##### Stored records #####
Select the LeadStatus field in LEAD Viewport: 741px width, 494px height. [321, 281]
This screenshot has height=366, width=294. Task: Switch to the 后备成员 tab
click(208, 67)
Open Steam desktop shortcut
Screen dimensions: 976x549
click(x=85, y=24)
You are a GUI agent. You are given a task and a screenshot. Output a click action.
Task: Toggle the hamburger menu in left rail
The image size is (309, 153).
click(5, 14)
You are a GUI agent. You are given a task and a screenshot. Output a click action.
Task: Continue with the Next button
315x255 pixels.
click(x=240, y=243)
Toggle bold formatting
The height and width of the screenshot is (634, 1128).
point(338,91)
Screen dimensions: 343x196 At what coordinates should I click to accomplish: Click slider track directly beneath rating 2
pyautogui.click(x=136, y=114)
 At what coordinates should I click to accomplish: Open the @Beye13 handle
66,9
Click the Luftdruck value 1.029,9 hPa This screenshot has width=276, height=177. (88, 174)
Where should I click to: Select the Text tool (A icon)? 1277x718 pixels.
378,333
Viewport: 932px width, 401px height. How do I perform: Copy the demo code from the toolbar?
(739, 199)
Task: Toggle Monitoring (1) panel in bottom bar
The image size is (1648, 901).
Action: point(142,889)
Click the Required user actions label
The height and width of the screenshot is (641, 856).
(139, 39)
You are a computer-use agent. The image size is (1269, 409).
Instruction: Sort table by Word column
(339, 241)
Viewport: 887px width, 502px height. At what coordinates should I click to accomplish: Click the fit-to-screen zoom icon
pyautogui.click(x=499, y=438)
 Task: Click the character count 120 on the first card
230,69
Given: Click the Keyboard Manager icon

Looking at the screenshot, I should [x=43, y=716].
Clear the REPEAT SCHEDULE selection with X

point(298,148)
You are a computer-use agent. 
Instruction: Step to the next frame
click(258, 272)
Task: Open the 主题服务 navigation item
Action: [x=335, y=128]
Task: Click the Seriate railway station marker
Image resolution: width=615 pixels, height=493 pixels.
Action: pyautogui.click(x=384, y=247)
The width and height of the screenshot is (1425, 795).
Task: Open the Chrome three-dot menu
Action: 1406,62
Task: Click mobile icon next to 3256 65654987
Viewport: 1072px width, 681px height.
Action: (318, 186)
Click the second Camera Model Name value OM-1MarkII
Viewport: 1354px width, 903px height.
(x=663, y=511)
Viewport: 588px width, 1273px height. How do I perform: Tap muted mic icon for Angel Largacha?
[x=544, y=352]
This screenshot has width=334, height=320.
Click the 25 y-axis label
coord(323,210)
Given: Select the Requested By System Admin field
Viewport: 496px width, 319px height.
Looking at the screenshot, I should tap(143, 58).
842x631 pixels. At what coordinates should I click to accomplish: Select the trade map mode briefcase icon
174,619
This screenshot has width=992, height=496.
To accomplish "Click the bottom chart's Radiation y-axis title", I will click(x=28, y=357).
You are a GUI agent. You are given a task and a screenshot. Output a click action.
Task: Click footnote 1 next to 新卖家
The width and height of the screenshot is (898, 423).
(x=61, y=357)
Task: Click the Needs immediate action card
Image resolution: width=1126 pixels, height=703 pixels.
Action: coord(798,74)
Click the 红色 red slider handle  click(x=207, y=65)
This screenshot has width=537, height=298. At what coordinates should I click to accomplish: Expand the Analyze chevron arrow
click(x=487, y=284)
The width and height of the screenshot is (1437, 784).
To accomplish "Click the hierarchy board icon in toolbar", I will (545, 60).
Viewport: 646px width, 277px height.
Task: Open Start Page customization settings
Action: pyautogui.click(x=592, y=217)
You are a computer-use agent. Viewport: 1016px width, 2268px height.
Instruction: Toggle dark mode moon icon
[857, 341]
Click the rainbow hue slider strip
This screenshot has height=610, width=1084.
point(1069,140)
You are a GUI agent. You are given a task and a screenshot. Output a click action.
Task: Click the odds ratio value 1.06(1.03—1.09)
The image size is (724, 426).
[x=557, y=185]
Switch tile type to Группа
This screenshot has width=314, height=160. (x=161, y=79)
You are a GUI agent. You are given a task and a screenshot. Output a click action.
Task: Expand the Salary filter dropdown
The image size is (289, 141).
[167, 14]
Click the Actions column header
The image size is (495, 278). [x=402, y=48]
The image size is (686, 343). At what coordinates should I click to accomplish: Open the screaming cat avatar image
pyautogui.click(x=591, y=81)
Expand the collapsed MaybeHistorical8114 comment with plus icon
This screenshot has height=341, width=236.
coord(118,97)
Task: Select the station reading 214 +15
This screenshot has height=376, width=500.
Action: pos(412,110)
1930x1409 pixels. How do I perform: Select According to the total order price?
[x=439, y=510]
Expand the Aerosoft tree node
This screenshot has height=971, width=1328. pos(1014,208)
#####
* [Task to carry out]
Rewrite the lines above, replacing "hamburger menu" with "navigation menu" and leaving everything else unchanged.

* [Answer to this problem]
Select the LeadStatus field in LEAD Viewport: 741px width, 494px height. [321, 281]
This screenshot has height=366, width=294. Task: Switch to the 后备成员 tab
click(208, 67)
Open Steam desktop shortcut
Screen dimensions: 976x549
click(x=85, y=24)
You are a GUI agent. You are given a task and a screenshot. Output a click action.
Task: Toggle the navigation menu in left rail
The image size is (309, 153).
click(5, 14)
You are a GUI agent. You are given a task and a screenshot. Output a click action.
Task: Continue with the Next button
315x255 pixels.
click(x=240, y=243)
Toggle bold formatting
The height and width of the screenshot is (634, 1128).
point(338,91)
Screen dimensions: 343x196 At what coordinates should I click to accomplish: Click slider track directly beneath rating 2
pyautogui.click(x=136, y=114)
 At what coordinates should I click to accomplish: Open the @Beye13 handle
66,9
Click the Luftdruck value 1.029,9 hPa This screenshot has width=276, height=177. (88, 174)
Where should I click to: Select the Text tool (A icon)? 1277x718 pixels.
378,333
Viewport: 932px width, 401px height. How do I perform: Copy the demo code from the toolbar?
(739, 199)
Task: Toggle Monitoring (1) panel in bottom bar
The image size is (1648, 901).
Action: point(142,889)
Click the Required user actions label
The height and width of the screenshot is (641, 856).
(139, 39)
You are a computer-use agent. The image size is (1269, 409).
Instruction: Sort table by Word column
(339, 241)
Viewport: 887px width, 502px height. At what coordinates should I click to accomplish: Click the fit-to-screen zoom icon
pyautogui.click(x=499, y=438)
 Task: Click the character count 120 on the first card
230,69
Given: Click the Keyboard Manager icon

Looking at the screenshot, I should [x=43, y=716].
Clear the REPEAT SCHEDULE selection with X

point(298,148)
You are a computer-use agent. 
Instruction: Step to the next frame
click(258, 272)
Task: Open the 主题服务 navigation item
Action: [x=335, y=128]
Task: Click the Seriate railway station marker
Image resolution: width=615 pixels, height=493 pixels.
Action: pyautogui.click(x=384, y=247)
The width and height of the screenshot is (1425, 795).
Task: Open the Chrome three-dot menu
Action: 1406,62
Task: Click mobile icon next to 3256 65654987
Viewport: 1072px width, 681px height.
Action: (318, 186)
Click the second Camera Model Name value OM-1MarkII
Viewport: 1354px width, 903px height.
(x=663, y=511)
Viewport: 588px width, 1273px height. How do I perform: Tap muted mic icon for Angel Largacha?
[x=544, y=352]
This screenshot has width=334, height=320.
Click the 25 y-axis label
coord(323,210)
Given: Select the Requested By System Admin field
Viewport: 496px width, 319px height.
Looking at the screenshot, I should tap(143, 58).
842x631 pixels. At what coordinates should I click to accomplish: Select the trade map mode briefcase icon
174,619
This screenshot has width=992, height=496.
To accomplish "Click the bottom chart's Radiation y-axis title", I will click(x=28, y=357).
You are a GUI agent. You are given a task and a screenshot. Output a click action.
Task: Click footnote 1 next to 新卖家
The width and height of the screenshot is (898, 423).
(x=61, y=357)
Task: Click the Needs immediate action card
Image resolution: width=1126 pixels, height=703 pixels.
Action: coord(798,74)
Click the 红色 red slider handle  click(x=207, y=65)
This screenshot has width=537, height=298. At what coordinates should I click to accomplish: Expand the Analyze chevron arrow
click(x=487, y=284)
The width and height of the screenshot is (1437, 784).
To accomplish "Click the hierarchy board icon in toolbar", I will (545, 60).
Viewport: 646px width, 277px height.
Task: Open Start Page customization settings
Action: pyautogui.click(x=592, y=217)
You are a computer-use agent. Viewport: 1016px width, 2268px height.
Instruction: Toggle dark mode moon icon
[857, 341]
Click the rainbow hue slider strip
This screenshot has height=610, width=1084.
point(1069,140)
You are a GUI agent. You are given a task and a screenshot. Output a click action.
Task: Click the odds ratio value 1.06(1.03—1.09)
The image size is (724, 426).
[x=557, y=185]
Switch tile type to Группа
This screenshot has width=314, height=160. (x=161, y=79)
You are a GUI agent. You are given a task and a screenshot. Output a click action.
Task: Expand the Salary filter dropdown
The image size is (289, 141).
[167, 14]
Click the Actions column header
The image size is (495, 278). [x=402, y=48]
The image size is (686, 343). At what coordinates should I click to accomplish: Open the screaming cat avatar image
pyautogui.click(x=591, y=81)
Expand the collapsed MaybeHistorical8114 comment with plus icon
This screenshot has height=341, width=236.
coord(118,97)
Task: Select the station reading 214 +15
This screenshot has height=376, width=500.
Action: pos(412,110)
1930x1409 pixels. How do I perform: Select According to the total order price?
[x=439, y=510]
Expand the Aerosoft tree node
This screenshot has height=971, width=1328. pos(1014,208)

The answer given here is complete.